Part of the aesthetic of the series was inspired by a study done by NASA in the mid-90s. When given various drugs, the spider’s altered state was reflected in their ability to weave webs. The photographers and stylists kept this idea in mind when constructing the photo shoot.
The women’s line includes accessible drugs like chocolate, alcohol, caffeine and nicotine, as well as more illicit substances like MDMA, DMT, THC, LSD, Cocaine, and Psilocybin Mushrooms. For men, Aroha Silhouettes made a thicker version of the THC necklace, as it was the most popular request. Most of the jewelry is approximately $60, (£38), and available online.
The Molecular Addictions series is just one example of the more widespread trend. An artist working from Thailand, Emily Alice Ball, has a line of accessories using more unusual chemicals and much higher prices. The Serotonin cufflinks, which are silver rectangles with the molecular symbol engraved, are £93.67. She’s also made similar shirt-fasteners with the love hormone phenethylamine, as well as adrenaline and dopamine. The silver dopamine necklace, a multilayered chain, sells for £355.94. Most of Emily Alice Ball’s pieces have a highly-polished, clean-edged metalwork, but other artists have taken a more industrial approach.
Other drug-inspired, non-chemical jewelry focuses on pills. Damien Hirst created a charm bracelet, available in gold or silver, which features a collection of pill charms. It also features a £15,000 price tag. There are also quite a few sellers hawking crafty-looking pill bracelets and earrings online. Equally polarizing, the Pugs Not Drugs trend is prevalent on the social experiment that is Etsy-verse.

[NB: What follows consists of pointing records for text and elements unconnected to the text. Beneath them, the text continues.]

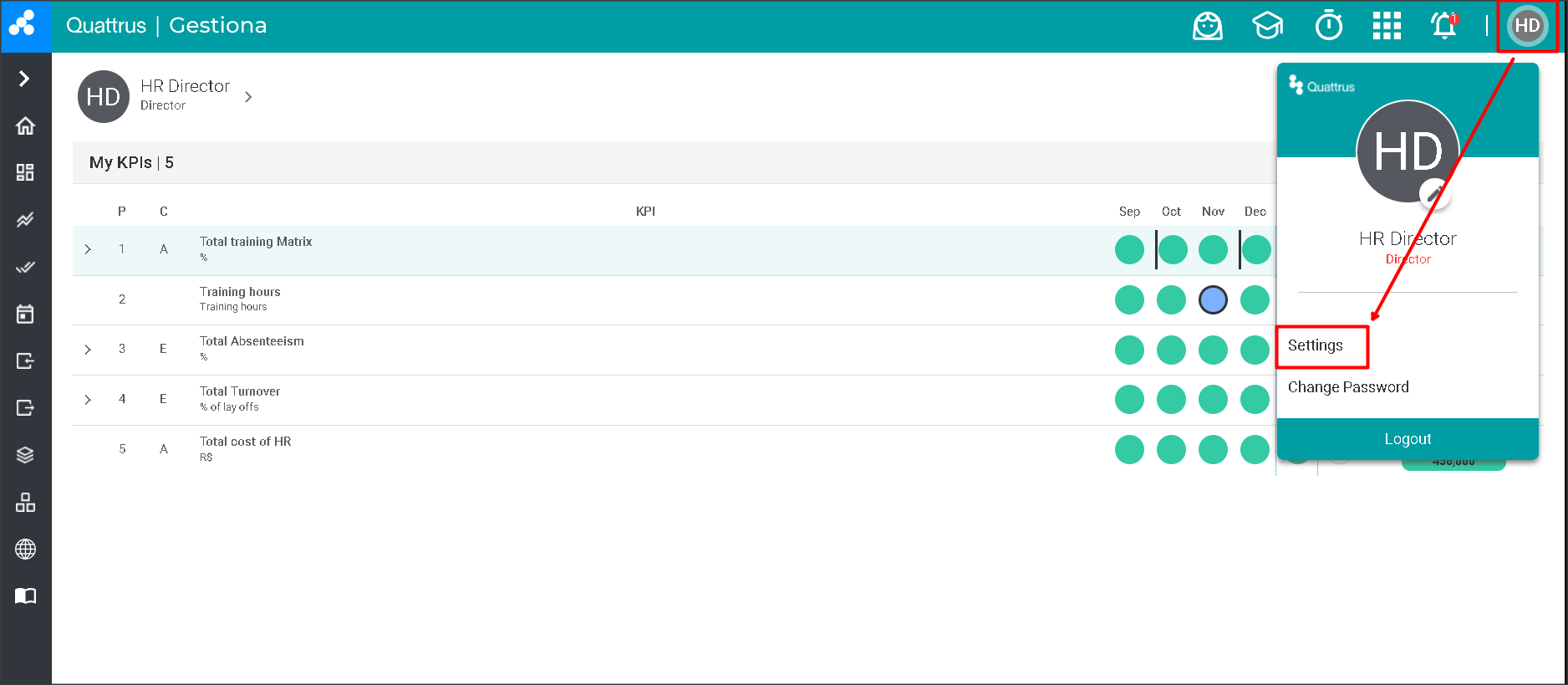
Task: Open the book manual icon in sidebar
Action: [25, 596]
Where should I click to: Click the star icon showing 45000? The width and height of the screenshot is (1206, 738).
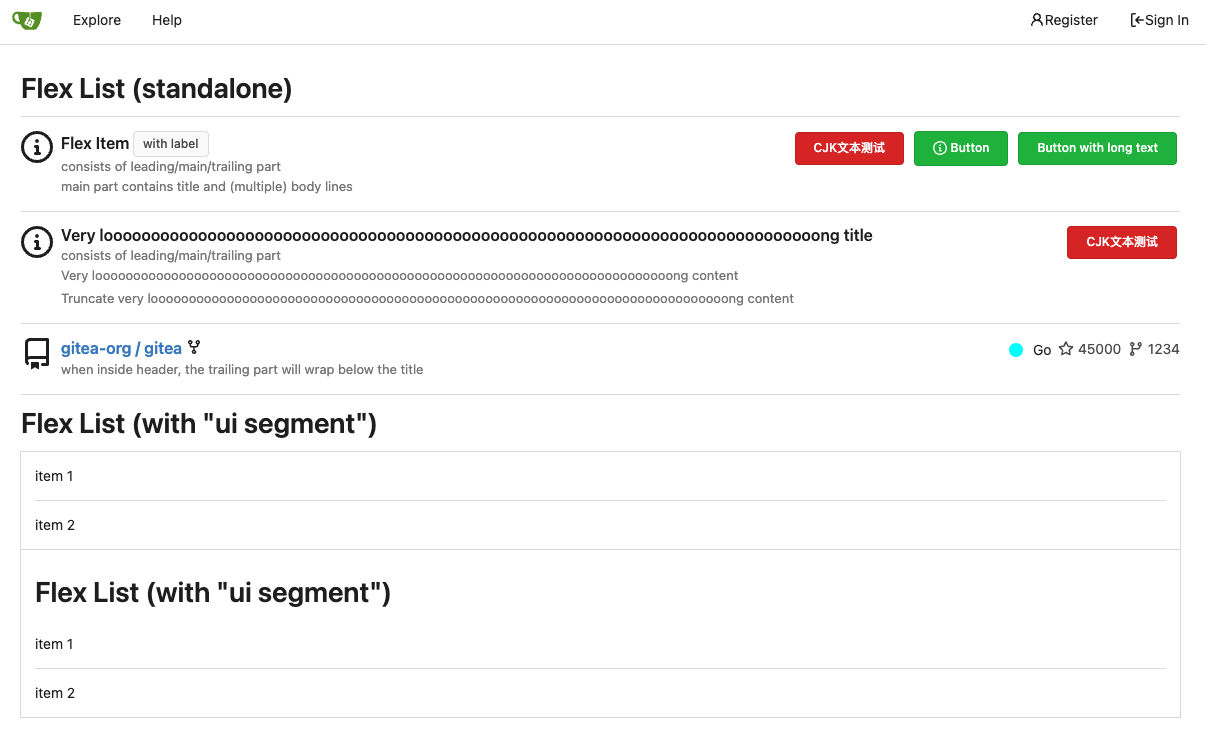coord(1066,349)
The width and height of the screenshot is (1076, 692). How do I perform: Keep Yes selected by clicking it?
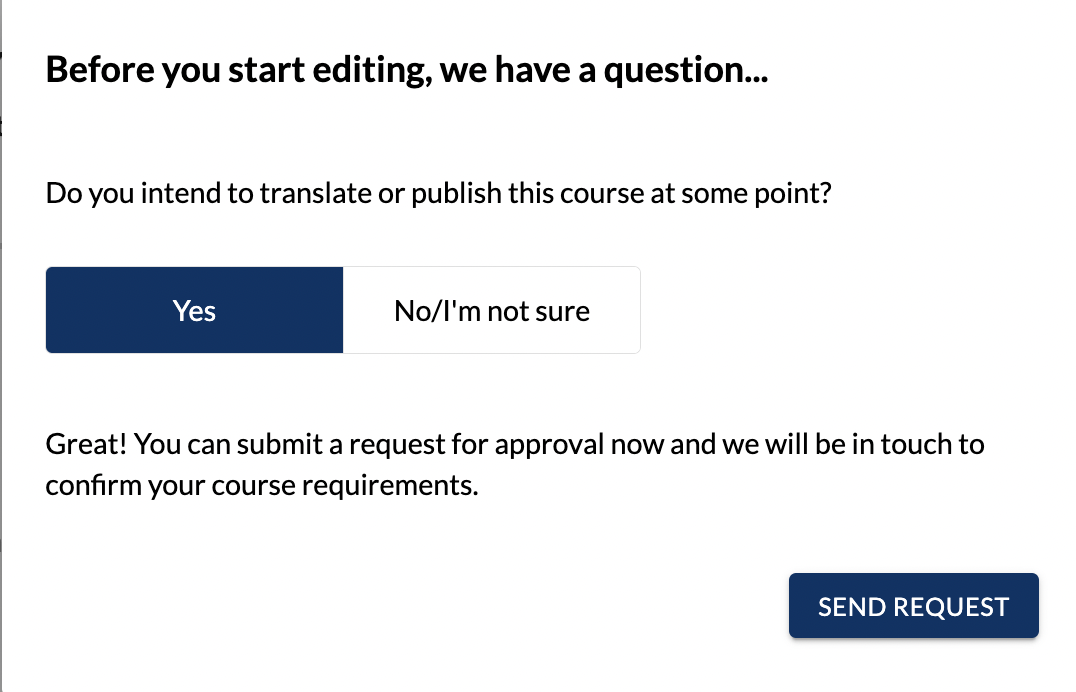(x=195, y=310)
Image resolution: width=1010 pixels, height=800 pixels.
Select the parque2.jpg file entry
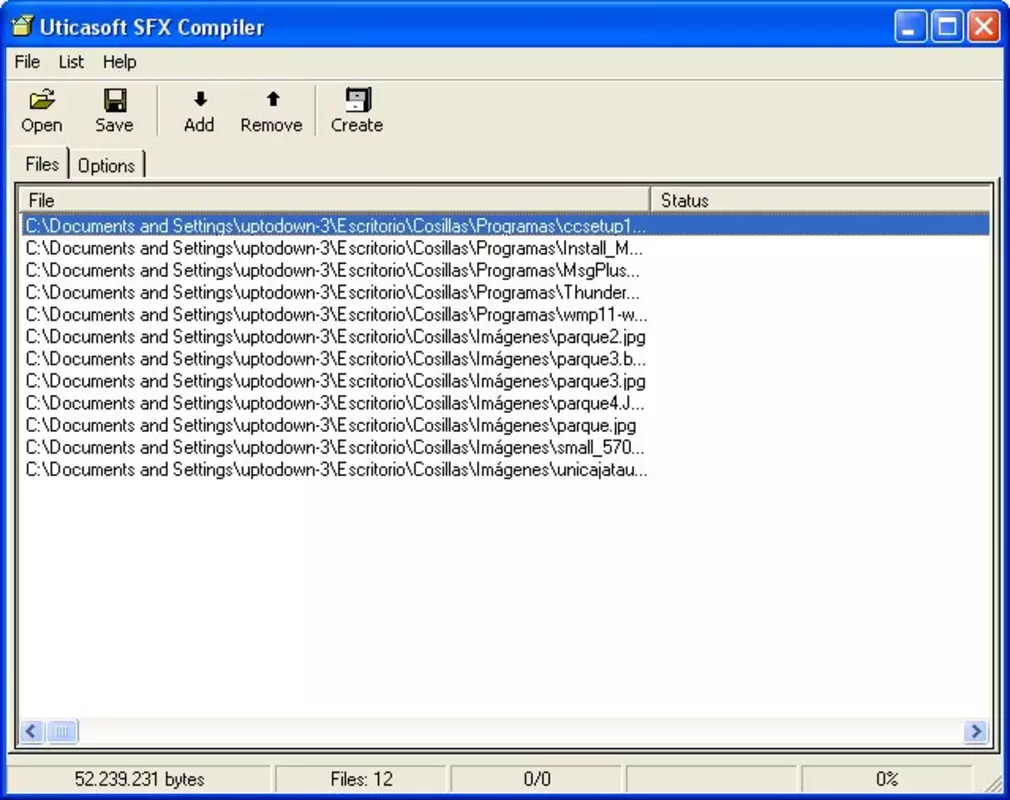[x=336, y=337]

For all of these drug accessories’ appeal (or lack thereof), they do raise questions about the glorification of drug use. The jewelry is intended to play up a certain cool associated with using. Aesthetically, this substance-inspired jewelry has the potential to be glamorous, desperate, kitschy and casual. But does it trivialise the struggles people fight against addiction and drug use’s inherent danger?